Boff now lives with human rights activist Marcia Maria Monteiro de Miranda, in Jardim Araras, a wilderness area in the municipality of Petropolis, Rio de Janeiro.
Ecology has, in recent years, taken a central role in Boff's activities and writings, as illustrated in his 1997 book, "Cry of the Earth, Cry of the Poor", which focuses on the threatened Amazon, the region where the Belém meeting is taking place.
With others concerned about the state of the earth, including former Soviet leader Mikhail Gorbachev, Boff was a member of the Earth Charter Commission, which in 2000 presented a statement of principles for "a just, sustainable, and peaceful" global society.
"This model that has been there for 400 years has gone into a crisis, a terminal crisis. This system no longer has the ability to sustain life because we have reached the limit," Boff said in his speech in Belém. There is a need, he added, to recapture an awareness of the sacred, "a deep feeling of respect and reverence" towards the earth.

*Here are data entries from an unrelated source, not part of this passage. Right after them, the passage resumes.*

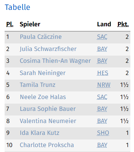Open Sarah Neininger player page
Image resolution: width=134 pixels, height=152 pixels.
[43, 73]

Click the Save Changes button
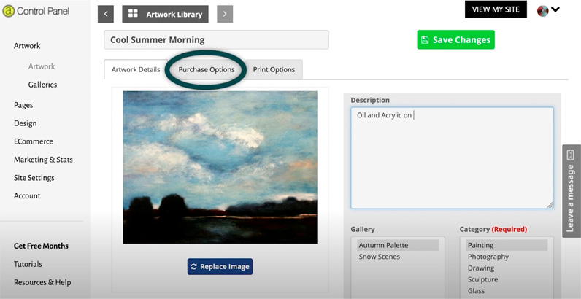coord(455,40)
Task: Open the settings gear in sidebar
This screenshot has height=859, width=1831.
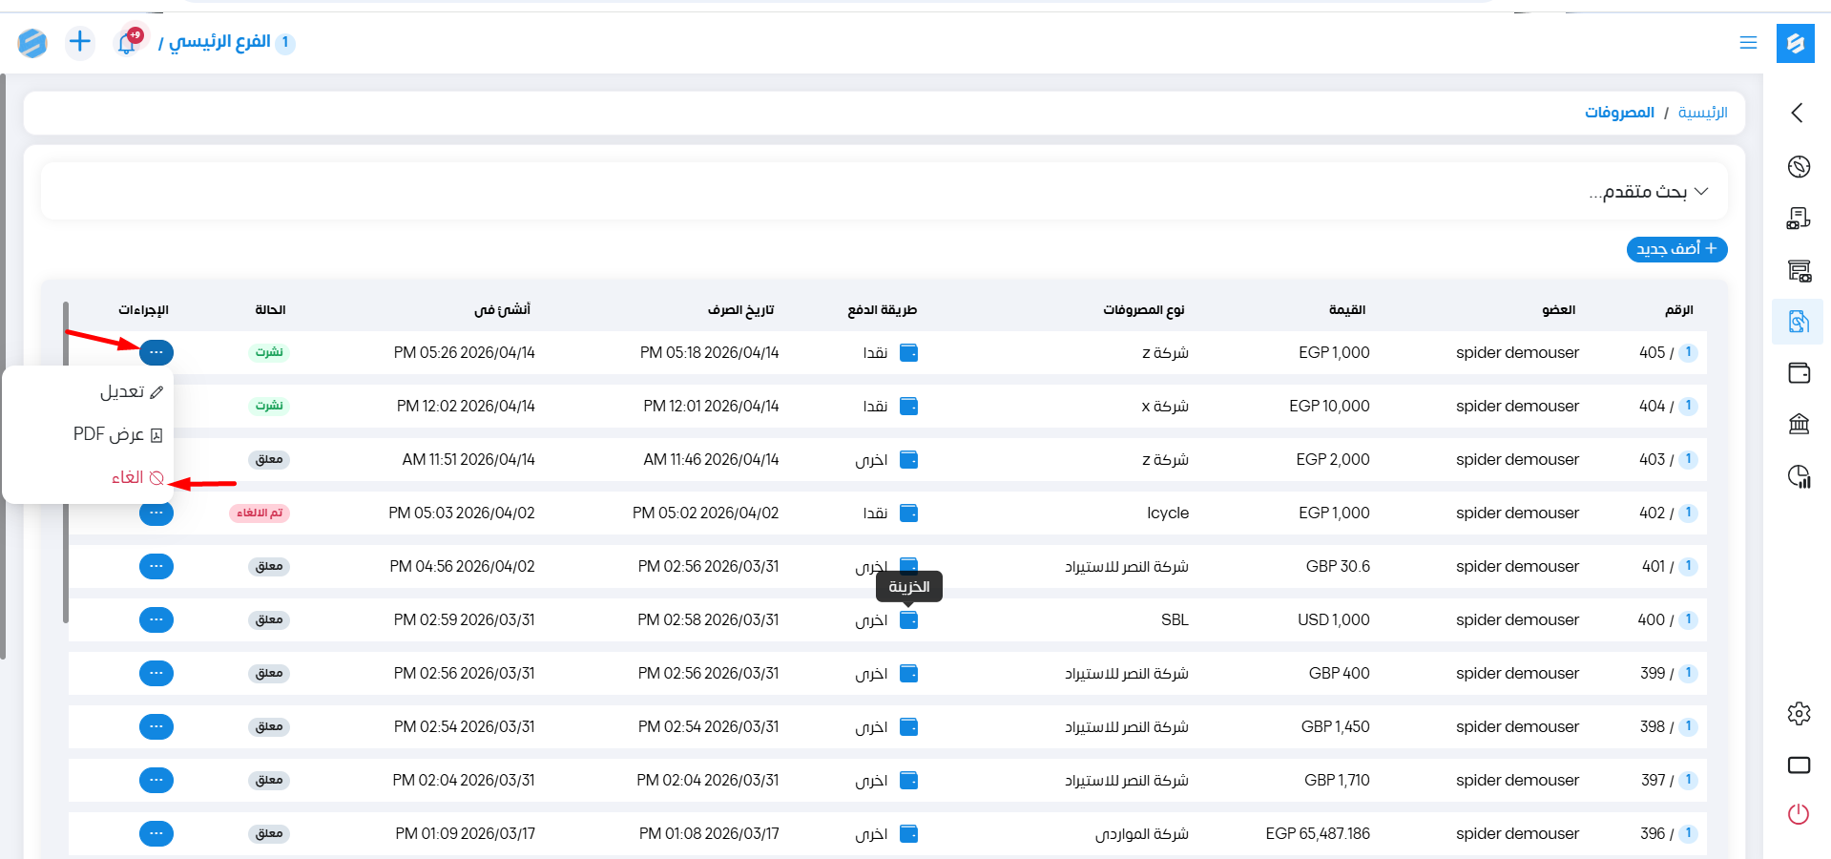Action: coord(1799,713)
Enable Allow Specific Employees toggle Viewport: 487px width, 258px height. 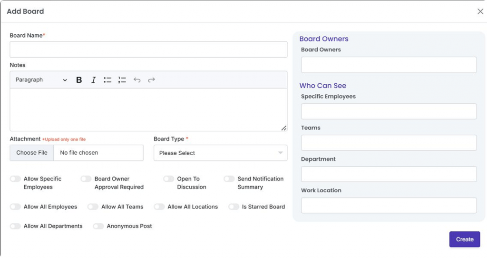pos(16,179)
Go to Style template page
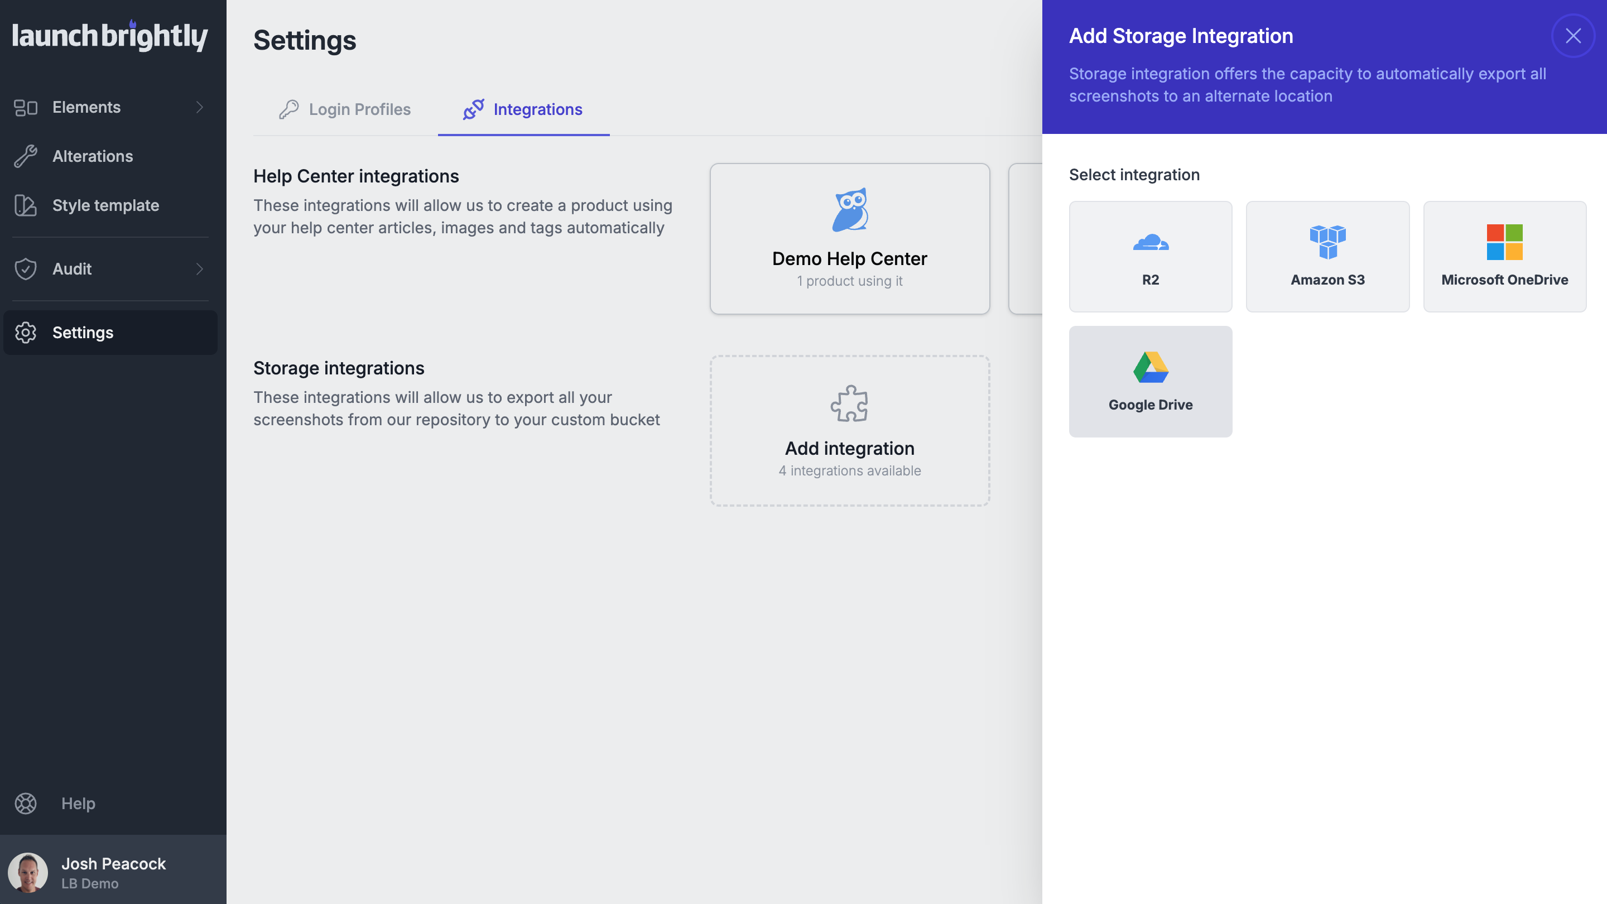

In 2001, Boff was awarded the Right Livelihood Award, sometimes dubbed an "alternative" Nobel Prize, for his work integrating "human spirituality, social justice and environmental stewardship".
In his address to the theology forum, Boff declared himself a supporter of the Gaia hypothesis of scientist James Lovelock, which maintains that the earth functions as a kind of self-regulating super-organism. "Ecology should be understood, not as a technical procedure of resource management, but an art, a new paradigm of the relationship of human beings to earth and nature," Boff said. "Otherwise earth will go on, but without us, without human beings."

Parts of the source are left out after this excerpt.